What you will do
Copy out the lines beginning with the one that contains "Viewport: 421px width, 381px" and ending with the last line below, exactly as they stand. Pictures are not copied.

*** Provided entries ***

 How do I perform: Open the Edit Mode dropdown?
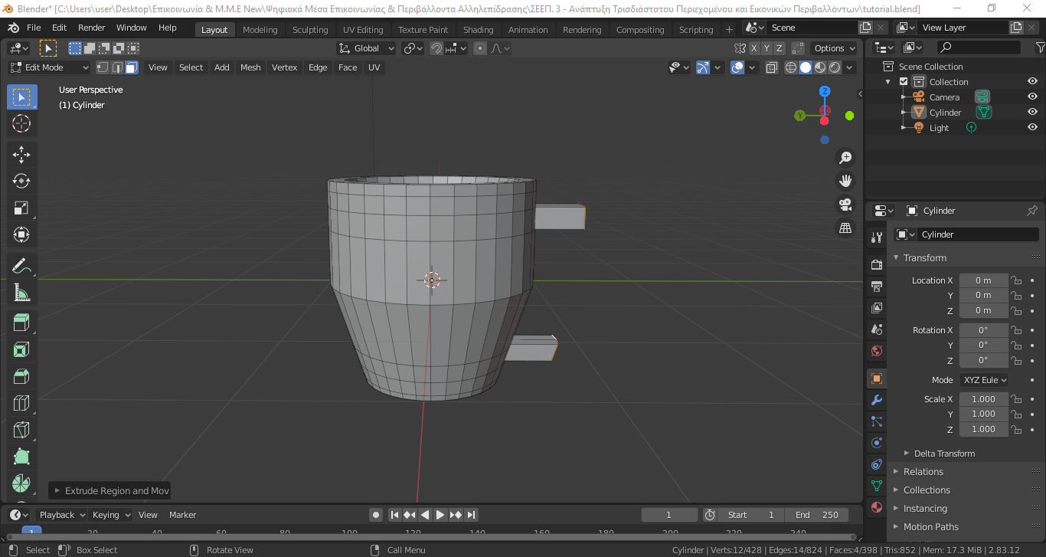tap(49, 67)
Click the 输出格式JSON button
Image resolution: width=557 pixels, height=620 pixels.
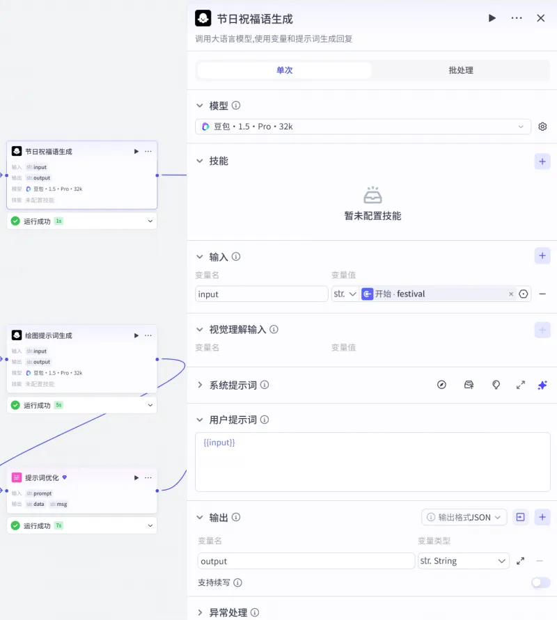point(464,517)
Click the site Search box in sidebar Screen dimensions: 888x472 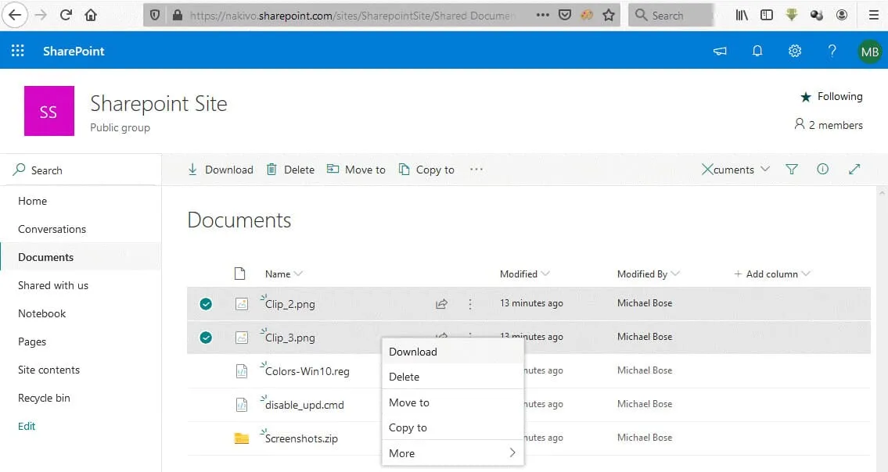pos(78,170)
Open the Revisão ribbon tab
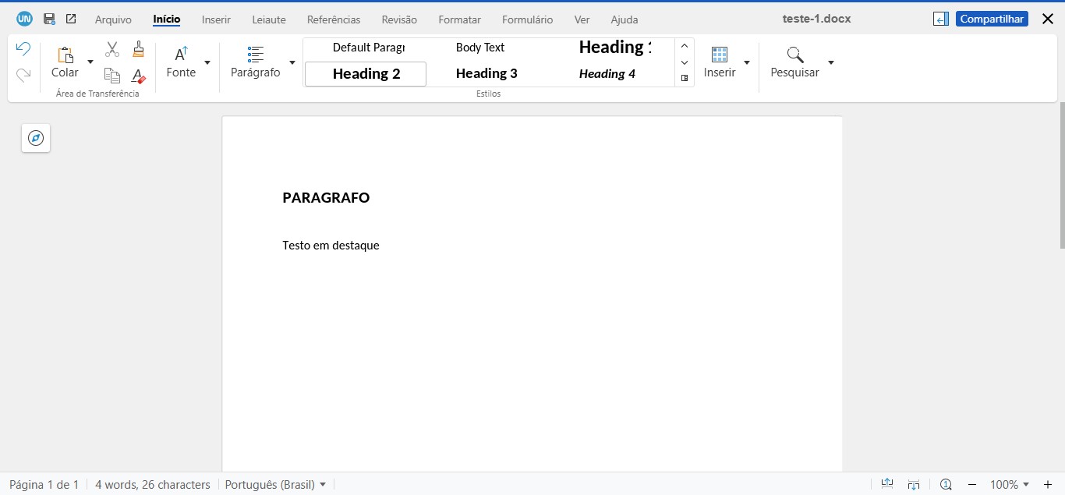The image size is (1065, 495). pos(399,19)
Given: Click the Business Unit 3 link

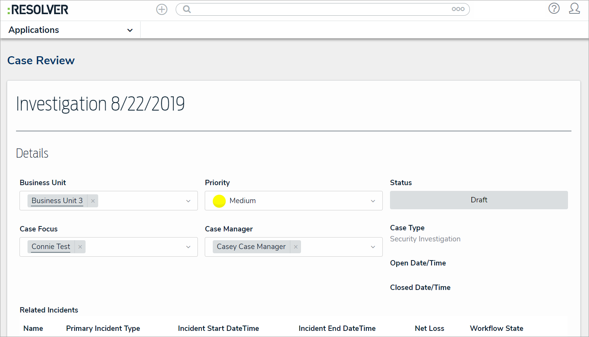Looking at the screenshot, I should tap(57, 201).
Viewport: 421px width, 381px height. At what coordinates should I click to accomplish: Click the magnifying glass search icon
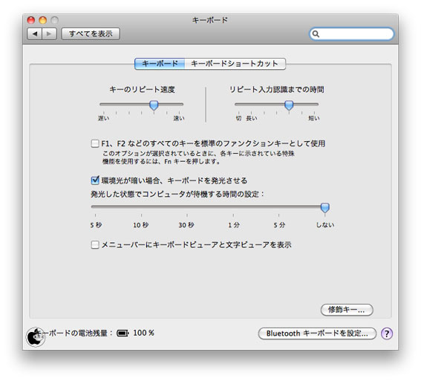[x=316, y=34]
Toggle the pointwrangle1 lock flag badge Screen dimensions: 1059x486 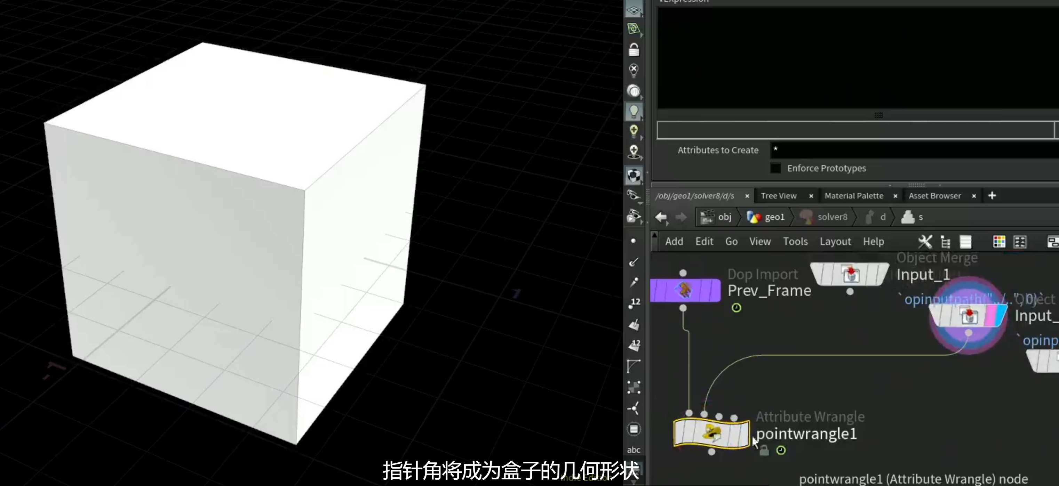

***

Exercise response
Viewport: 421px width, 381px height. At what coordinates should I click to accomplish: Click the magnifying glass search icon
[x=316, y=34]
Toggle the pointwrangle1 lock flag badge Screen dimensions: 1059x486 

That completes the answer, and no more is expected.